[Dataset entries Boundary: Start]
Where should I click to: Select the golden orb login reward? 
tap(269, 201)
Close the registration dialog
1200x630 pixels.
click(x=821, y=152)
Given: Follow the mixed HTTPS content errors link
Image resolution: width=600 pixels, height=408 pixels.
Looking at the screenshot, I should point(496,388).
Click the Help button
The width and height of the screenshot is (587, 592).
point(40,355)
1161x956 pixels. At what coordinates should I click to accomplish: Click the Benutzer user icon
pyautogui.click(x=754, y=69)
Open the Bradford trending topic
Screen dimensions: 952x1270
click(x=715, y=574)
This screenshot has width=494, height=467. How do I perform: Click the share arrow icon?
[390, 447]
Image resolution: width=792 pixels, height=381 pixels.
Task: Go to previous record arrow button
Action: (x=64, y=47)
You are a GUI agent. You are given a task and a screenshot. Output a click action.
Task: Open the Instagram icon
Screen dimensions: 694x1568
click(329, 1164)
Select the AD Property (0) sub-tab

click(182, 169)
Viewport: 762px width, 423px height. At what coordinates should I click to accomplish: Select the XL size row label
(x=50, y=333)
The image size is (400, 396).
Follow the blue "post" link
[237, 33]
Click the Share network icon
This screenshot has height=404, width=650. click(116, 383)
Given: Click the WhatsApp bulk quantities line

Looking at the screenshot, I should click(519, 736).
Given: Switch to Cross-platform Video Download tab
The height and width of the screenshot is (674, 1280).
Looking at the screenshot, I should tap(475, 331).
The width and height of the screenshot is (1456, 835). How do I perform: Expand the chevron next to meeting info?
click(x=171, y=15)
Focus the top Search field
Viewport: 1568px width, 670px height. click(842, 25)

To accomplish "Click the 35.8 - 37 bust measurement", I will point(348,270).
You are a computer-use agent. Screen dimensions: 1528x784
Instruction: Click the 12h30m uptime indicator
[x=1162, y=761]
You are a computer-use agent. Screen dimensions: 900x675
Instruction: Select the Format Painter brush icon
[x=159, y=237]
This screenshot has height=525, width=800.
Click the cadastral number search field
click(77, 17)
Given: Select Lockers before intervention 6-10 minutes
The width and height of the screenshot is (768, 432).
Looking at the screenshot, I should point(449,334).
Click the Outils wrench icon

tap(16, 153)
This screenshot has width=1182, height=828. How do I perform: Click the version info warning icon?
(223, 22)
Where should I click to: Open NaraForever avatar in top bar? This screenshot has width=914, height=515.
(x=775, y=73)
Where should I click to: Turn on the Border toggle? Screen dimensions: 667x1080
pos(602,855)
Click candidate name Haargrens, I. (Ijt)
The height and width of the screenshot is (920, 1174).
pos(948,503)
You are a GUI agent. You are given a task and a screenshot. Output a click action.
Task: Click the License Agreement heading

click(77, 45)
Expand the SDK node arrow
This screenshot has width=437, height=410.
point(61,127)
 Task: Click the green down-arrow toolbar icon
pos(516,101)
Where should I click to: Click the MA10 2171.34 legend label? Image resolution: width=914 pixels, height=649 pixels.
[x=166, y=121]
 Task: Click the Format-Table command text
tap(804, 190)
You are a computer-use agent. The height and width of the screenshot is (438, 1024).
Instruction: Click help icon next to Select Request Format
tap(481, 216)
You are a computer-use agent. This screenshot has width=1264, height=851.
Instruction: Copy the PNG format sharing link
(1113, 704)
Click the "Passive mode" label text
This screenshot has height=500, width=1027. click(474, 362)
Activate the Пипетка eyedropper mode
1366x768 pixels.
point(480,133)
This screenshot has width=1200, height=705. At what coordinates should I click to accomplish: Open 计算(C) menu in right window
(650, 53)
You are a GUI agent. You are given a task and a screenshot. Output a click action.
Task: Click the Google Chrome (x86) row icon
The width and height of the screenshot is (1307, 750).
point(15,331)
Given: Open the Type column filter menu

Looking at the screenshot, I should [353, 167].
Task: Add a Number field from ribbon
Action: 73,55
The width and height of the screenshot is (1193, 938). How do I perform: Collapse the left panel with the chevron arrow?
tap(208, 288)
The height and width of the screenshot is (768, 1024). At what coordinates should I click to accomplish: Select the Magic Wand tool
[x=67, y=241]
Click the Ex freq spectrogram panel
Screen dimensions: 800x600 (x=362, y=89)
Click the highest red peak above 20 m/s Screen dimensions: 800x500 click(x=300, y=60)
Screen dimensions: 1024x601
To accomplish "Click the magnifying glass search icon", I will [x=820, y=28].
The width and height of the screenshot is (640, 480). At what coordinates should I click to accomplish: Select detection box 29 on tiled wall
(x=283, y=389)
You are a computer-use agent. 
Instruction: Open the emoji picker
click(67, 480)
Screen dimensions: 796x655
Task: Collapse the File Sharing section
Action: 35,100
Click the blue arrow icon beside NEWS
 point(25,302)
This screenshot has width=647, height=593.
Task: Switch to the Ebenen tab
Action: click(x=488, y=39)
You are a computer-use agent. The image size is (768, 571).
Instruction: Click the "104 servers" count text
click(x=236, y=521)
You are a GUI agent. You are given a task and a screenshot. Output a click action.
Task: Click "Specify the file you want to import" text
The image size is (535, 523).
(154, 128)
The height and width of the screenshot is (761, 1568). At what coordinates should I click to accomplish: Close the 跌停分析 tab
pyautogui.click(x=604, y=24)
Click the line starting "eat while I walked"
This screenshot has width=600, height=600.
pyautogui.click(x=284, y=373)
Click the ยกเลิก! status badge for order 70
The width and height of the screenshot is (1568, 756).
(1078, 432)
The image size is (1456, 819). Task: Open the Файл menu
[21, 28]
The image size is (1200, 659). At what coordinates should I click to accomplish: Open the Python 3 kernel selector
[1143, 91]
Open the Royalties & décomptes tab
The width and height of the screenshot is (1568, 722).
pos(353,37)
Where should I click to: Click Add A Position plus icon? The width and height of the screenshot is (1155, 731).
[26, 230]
[Dataset entries Boundary: End]
About this task: All the lines above must appear again in the answer, word for word.

Response for this exercise:
Where should I click to: Select the golden orb login reward? 
tap(269, 201)
Close the registration dialog
1200x630 pixels.
click(x=821, y=152)
Given: Follow the mixed HTTPS content errors link
Image resolution: width=600 pixels, height=408 pixels.
Looking at the screenshot, I should point(496,388).
Click the Help button
The width and height of the screenshot is (587, 592).
point(40,355)
1161x956 pixels. At what coordinates should I click to accomplish: Click the Benutzer user icon
pyautogui.click(x=754, y=69)
Open the Bradford trending topic
Screen dimensions: 952x1270
click(x=715, y=574)
This screenshot has width=494, height=467. How do I perform: Click the share arrow icon?
[390, 447]
Image resolution: width=792 pixels, height=381 pixels.
Task: Go to previous record arrow button
Action: (x=64, y=47)
You are a GUI agent. You are given a task and a screenshot. Output a click action.
Task: Open the Instagram icon
Screen dimensions: 694x1568
click(329, 1164)
Select the AD Property (0) sub-tab

click(182, 169)
Viewport: 762px width, 423px height. At what coordinates should I click to accomplish: Select the XL size row label
(x=50, y=333)
The image size is (400, 396).
Follow the blue "post" link
[237, 33]
Click the Share network icon
This screenshot has height=404, width=650. click(116, 383)
Given: Click the WhatsApp bulk quantities line

Looking at the screenshot, I should click(519, 736).
Given: Switch to Cross-platform Video Download tab
The height and width of the screenshot is (674, 1280).
Looking at the screenshot, I should tap(475, 331).
The width and height of the screenshot is (1456, 835). How do I perform: Expand the chevron next to meeting info?
click(x=171, y=15)
Focus the top Search field
Viewport: 1568px width, 670px height. click(842, 25)

To accomplish "Click the 35.8 - 37 bust measurement", I will point(348,270).
You are a computer-use agent. Screen dimensions: 1528x784
Instruction: Click the 12h30m uptime indicator
[x=1162, y=761]
You are a computer-use agent. Screen dimensions: 900x675
Instruction: Select the Format Painter brush icon
[x=159, y=237]
This screenshot has height=525, width=800.
Click the cadastral number search field
click(77, 17)
Given: Select Lockers before intervention 6-10 minutes
The width and height of the screenshot is (768, 432).
Looking at the screenshot, I should point(449,334).
Click the Outils wrench icon

tap(16, 153)
This screenshot has width=1182, height=828. How do I perform: Click the version info warning icon?
(223, 22)
Where should I click to: Open NaraForever avatar in top bar? This screenshot has width=914, height=515.
(x=775, y=73)
Where should I click to: Turn on the Border toggle? Screen dimensions: 667x1080
pos(602,855)
Click candidate name Haargrens, I. (Ijt)
The height and width of the screenshot is (920, 1174).
pos(948,503)
You are a GUI agent. You are given a task and a screenshot. Output a click action.
Task: Click the License Agreement heading

click(77, 45)
Expand the SDK node arrow
This screenshot has width=437, height=410.
point(61,127)
 Task: Click the green down-arrow toolbar icon
pos(516,101)
Where should I click to: Click the MA10 2171.34 legend label? Image resolution: width=914 pixels, height=649 pixels.
[x=166, y=121]
 Task: Click the Format-Table command text
tap(804, 190)
You are a computer-use agent. The height and width of the screenshot is (438, 1024).
Instruction: Click help icon next to Select Request Format
tap(481, 216)
You are a computer-use agent. This screenshot has width=1264, height=851.
Instruction: Copy the PNG format sharing link
(1113, 704)
Click the "Passive mode" label text
This screenshot has height=500, width=1027. click(474, 362)
Activate the Пипетка eyedropper mode
1366x768 pixels.
point(480,133)
This screenshot has width=1200, height=705. At what coordinates should I click to accomplish: Open 计算(C) menu in right window
(650, 53)
You are a GUI agent. You are given a task and a screenshot. Output a click action.
Task: Click the Google Chrome (x86) row icon
The width and height of the screenshot is (1307, 750).
point(15,331)
Given: Open the Type column filter menu

Looking at the screenshot, I should [353, 167].
Task: Add a Number field from ribbon
Action: 73,55
The width and height of the screenshot is (1193, 938). How do I perform: Collapse the left panel with the chevron arrow?
tap(208, 288)
The height and width of the screenshot is (768, 1024). At what coordinates should I click to accomplish: Select the Magic Wand tool
[x=67, y=241]
Click the Ex freq spectrogram panel
Screen dimensions: 800x600 (x=362, y=89)
Click the highest red peak above 20 m/s Screen dimensions: 800x500 click(x=300, y=60)
Screen dimensions: 1024x601
To accomplish "Click the magnifying glass search icon", I will [x=820, y=28].
The width and height of the screenshot is (640, 480). At what coordinates should I click to accomplish: Select detection box 29 on tiled wall
(x=283, y=389)
You are a computer-use agent. 
Instruction: Open the emoji picker
click(67, 480)
Screen dimensions: 796x655
Task: Collapse the File Sharing section
Action: 35,100
Click the blue arrow icon beside NEWS
 point(25,302)
This screenshot has width=647, height=593.
Task: Switch to the Ebenen tab
Action: click(x=488, y=39)
You are a computer-use agent. The image size is (768, 571).
Instruction: Click the "104 servers" count text
click(x=236, y=521)
You are a GUI agent. You are given a task and a screenshot. Output a click action.
Task: Click "Specify the file you want to import" text
The image size is (535, 523).
(154, 128)
The height and width of the screenshot is (761, 1568). At what coordinates should I click to accomplish: Close the 跌停分析 tab
pyautogui.click(x=604, y=24)
Click the line starting "eat while I walked"
This screenshot has width=600, height=600.
pyautogui.click(x=284, y=373)
Click the ยกเลิก! status badge for order 70
The width and height of the screenshot is (1568, 756).
(1078, 432)
The image size is (1456, 819). Task: Open the Файл menu
[21, 28]
The image size is (1200, 659). At what coordinates should I click to accomplish: Open the Python 3 kernel selector
[1143, 91]
Open the Royalties & décomptes tab
The width and height of the screenshot is (1568, 722).
pos(353,37)
Where should I click to: Click Add A Position plus icon? The width and height of the screenshot is (1155, 731).
[26, 230]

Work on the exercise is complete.